<<<<

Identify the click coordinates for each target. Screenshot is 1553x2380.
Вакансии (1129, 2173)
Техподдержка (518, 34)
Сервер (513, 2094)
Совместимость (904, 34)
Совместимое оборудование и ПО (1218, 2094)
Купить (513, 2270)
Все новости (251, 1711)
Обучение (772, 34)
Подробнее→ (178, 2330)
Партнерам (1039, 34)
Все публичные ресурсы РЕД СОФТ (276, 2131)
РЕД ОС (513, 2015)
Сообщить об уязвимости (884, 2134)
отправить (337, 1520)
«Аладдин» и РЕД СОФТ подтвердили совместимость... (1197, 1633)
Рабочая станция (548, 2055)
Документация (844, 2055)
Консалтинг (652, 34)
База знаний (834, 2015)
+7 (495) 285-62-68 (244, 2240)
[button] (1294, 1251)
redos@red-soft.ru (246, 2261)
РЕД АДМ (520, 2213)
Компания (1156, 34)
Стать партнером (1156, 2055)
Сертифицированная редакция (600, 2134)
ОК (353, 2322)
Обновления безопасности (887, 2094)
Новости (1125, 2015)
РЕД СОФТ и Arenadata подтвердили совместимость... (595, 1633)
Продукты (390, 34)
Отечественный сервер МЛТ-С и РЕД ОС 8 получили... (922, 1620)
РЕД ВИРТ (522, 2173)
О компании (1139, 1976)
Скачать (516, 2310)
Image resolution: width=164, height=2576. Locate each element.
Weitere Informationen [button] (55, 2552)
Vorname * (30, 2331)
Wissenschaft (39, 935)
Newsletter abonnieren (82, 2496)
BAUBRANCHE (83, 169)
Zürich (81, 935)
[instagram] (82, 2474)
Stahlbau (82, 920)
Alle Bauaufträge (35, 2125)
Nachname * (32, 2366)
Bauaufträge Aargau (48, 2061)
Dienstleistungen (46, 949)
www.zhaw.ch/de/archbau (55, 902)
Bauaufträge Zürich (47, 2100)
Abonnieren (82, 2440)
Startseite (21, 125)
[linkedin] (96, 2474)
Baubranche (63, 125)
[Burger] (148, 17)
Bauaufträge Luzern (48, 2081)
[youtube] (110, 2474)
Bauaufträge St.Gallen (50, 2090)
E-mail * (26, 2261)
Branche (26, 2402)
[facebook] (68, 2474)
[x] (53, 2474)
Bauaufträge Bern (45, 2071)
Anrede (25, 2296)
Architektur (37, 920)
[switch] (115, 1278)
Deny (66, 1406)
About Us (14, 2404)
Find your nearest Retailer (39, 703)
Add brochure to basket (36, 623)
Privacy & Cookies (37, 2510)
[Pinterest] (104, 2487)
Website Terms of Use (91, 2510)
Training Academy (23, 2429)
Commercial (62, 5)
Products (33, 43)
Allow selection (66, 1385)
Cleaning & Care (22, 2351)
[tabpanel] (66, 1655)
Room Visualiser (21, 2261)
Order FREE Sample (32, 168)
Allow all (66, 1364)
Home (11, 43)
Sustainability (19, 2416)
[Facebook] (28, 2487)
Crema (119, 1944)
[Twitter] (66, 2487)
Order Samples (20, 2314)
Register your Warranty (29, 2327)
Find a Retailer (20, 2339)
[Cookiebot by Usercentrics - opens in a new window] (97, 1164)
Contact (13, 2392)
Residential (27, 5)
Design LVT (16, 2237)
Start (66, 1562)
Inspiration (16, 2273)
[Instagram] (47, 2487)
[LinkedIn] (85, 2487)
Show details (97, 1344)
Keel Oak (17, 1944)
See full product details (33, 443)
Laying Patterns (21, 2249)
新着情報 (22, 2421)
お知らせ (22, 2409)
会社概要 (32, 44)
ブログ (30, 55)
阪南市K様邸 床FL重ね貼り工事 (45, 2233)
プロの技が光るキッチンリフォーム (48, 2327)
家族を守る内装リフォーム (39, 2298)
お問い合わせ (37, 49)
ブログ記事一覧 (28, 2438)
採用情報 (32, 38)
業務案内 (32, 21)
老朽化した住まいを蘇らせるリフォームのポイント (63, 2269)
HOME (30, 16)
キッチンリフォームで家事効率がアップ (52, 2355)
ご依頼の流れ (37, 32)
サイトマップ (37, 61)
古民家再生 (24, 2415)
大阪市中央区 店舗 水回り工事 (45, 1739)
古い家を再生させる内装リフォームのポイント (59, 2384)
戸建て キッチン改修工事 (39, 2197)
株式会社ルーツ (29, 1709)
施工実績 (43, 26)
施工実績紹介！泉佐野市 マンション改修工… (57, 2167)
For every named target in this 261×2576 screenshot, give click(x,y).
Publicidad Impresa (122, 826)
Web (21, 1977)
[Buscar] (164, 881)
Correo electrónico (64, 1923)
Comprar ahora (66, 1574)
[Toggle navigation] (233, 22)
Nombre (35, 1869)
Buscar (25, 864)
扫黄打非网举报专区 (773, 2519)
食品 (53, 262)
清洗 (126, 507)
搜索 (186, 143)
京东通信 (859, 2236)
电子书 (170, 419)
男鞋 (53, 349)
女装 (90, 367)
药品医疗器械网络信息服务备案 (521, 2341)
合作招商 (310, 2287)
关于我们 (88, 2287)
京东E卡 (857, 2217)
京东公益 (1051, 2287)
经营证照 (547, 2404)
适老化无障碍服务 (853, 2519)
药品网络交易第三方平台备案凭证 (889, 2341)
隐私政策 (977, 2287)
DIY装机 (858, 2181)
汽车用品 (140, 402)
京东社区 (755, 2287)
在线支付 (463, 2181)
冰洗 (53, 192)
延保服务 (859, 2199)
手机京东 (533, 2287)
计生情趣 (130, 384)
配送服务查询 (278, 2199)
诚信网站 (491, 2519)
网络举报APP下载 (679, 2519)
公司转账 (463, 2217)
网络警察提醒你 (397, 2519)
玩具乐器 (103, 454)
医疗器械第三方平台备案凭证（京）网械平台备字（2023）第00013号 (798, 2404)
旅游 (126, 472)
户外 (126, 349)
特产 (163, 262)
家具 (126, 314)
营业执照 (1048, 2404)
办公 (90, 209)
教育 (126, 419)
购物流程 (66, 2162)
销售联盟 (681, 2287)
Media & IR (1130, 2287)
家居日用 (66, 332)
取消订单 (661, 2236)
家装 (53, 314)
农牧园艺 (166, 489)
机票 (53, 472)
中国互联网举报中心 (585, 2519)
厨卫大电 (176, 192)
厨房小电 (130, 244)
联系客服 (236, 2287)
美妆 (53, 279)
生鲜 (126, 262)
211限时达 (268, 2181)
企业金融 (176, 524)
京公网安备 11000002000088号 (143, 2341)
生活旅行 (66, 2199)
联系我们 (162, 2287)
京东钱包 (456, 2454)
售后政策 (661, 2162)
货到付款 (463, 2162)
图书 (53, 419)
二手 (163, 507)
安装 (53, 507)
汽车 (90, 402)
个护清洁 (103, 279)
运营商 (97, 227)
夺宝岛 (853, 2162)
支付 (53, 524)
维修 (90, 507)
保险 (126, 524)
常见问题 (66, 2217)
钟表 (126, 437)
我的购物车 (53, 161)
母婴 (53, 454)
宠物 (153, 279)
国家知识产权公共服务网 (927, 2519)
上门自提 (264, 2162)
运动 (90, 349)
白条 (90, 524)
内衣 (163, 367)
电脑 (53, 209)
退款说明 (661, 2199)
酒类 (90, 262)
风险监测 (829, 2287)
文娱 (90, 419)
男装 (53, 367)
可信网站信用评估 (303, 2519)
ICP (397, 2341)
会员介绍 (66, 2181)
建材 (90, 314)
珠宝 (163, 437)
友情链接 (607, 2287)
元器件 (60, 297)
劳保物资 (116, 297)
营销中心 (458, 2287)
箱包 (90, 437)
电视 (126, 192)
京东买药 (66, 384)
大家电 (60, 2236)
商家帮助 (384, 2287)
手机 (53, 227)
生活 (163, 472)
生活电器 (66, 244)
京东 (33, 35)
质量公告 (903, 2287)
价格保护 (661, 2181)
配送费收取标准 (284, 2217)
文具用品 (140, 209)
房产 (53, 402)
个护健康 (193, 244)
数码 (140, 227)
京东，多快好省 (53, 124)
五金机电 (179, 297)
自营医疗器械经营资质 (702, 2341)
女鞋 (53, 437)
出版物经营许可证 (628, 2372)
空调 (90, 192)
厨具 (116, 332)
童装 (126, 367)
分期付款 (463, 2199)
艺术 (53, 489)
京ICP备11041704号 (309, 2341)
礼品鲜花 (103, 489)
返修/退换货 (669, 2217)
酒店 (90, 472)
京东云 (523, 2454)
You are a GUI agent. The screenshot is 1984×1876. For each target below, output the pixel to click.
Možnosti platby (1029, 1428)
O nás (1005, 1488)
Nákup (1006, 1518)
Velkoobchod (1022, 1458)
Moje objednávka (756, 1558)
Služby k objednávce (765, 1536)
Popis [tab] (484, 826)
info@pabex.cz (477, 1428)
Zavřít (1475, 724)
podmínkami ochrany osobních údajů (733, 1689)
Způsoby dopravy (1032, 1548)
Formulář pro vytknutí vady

>>>>

■ Prompt
Echo the data starting with the line that contains "自营医疗器械经营资质 (702, 2341)" and continuing through the end of the data.

■ Solution for this task
自营医疗器械经营资质 (702, 2341)
女鞋 (53, 437)
出版物经营许可证 (628, 2372)
空调 (90, 192)
厨具 (116, 332)
童装 (126, 367)
分期付款 (463, 2199)
艺术 (53, 489)
京ICP备11041704号 (309, 2341)
礼品鲜花 (103, 489)
返修/退换货 (669, 2217)
酒店 (90, 472)
京东云 (523, 2454)
You are a GUI agent. The screenshot is 1984×1876. For each target below, output the pixel to click.
Možnosti platby (1029, 1428)
O nás (1005, 1488)
Nákup (1006, 1518)
Velkoobchod (1022, 1458)
Moje objednávka (756, 1558)
Služby k objednávce (765, 1536)
Popis [tab] (484, 826)
info@pabex.cz (477, 1428)
Zavřít (1475, 724)
podmínkami ochrany osobních údajů (733, 1689)
Způsoby dopravy (1032, 1548)
Formulář pro vytknutí vady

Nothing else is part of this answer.